Differential proteomic analysis of young versus mature leaf by ANOVA. Protein groups identified in young and/or mature leaf above the determined prevalence value were analyzed by ANOVA to compare the functional signature between two distinct developmental stages of leaf. A, Protein group abundances (nSpC), averaged across all replicates (n = 6) per stage, were compared between young leaf (YL, y axis) and mature leaf (ML, x axis) and visualized as a scatterplot. Protein groups that showed a significant (p ≤ 0.01) difference in abundance are colored red. Dotted lines separate “effectively zero” subdistributions from the main distribution in the top right quadrant. Proteins groups in this main distribution were identified in both developmental stages whereas proteins in the subdistributions were likely found in only one stage. To further visualize the statistical metrics of the main distribution, a volcano plot (B) was constructed, comparing the LOG2(nSpC)-based difference between both developmental stages (x axis) to the level of statistical significance, represented as -LOG10(p value) (y axis). As in (A), protein groups that showed a significant (p ≤ 0.01) difference in abundance are colored red.

Fig. 7.

Up-regulated metabolic pathways as dictated by Populus leaf developmental stage. Proteins exhibiting differential abundance patterns (ANOVA; p ≤ 0.01) across both young and mature leaf were mapped to KEGG pathways using iPath v.2.0 and color-coded to indicate the degree of protein abundance differences between each developmental stage.

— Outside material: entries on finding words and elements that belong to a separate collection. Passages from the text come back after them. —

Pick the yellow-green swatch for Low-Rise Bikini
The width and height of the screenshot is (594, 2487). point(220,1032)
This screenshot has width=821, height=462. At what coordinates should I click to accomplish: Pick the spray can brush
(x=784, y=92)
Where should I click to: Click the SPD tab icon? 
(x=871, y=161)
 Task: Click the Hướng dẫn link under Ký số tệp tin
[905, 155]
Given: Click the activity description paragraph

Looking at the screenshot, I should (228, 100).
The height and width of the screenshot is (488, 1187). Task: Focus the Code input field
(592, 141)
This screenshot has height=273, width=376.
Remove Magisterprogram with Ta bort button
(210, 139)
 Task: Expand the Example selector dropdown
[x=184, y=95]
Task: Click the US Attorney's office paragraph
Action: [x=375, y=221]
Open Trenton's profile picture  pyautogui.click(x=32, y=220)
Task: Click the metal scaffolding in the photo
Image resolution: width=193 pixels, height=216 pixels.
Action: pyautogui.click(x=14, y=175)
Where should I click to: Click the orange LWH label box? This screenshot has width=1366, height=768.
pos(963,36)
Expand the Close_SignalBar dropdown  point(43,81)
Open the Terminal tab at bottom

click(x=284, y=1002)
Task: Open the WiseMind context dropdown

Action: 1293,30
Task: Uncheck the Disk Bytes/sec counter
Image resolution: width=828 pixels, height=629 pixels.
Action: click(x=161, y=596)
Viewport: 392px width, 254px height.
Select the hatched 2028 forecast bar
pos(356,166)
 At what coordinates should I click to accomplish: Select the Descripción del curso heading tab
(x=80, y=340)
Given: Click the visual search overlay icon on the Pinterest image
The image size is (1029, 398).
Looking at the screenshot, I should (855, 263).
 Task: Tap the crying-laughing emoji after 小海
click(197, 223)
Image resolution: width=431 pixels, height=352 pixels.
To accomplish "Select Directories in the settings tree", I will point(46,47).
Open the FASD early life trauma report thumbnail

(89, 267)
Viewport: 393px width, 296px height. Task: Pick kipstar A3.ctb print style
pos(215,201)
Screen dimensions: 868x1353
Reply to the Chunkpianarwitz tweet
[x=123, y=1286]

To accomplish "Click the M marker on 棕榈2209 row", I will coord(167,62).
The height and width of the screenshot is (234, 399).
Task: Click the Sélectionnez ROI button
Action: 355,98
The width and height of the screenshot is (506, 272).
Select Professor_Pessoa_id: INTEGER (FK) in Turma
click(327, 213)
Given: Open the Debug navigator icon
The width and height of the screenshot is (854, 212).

A, Proteins with significantly increased abundance in mature leaf are labeled in red with brighter shades indicative of larger differences. Highlighted pathways (dashed boxes) include photosynthesis (PS), carbon fixation (CF), and photorespiration (PR). B, Proteins with significantly increased abundance in young leaf are labeled in green with brighter shades indicative of larger differences. Highlighted pathways include nucleotide metabolism (NM), flavonoid biosynthesis (FB), fatty acid metabolism (FA), pyruvate metabolism (PM), terpenoid biosynthesis (TB), and TCA cycle (TCA).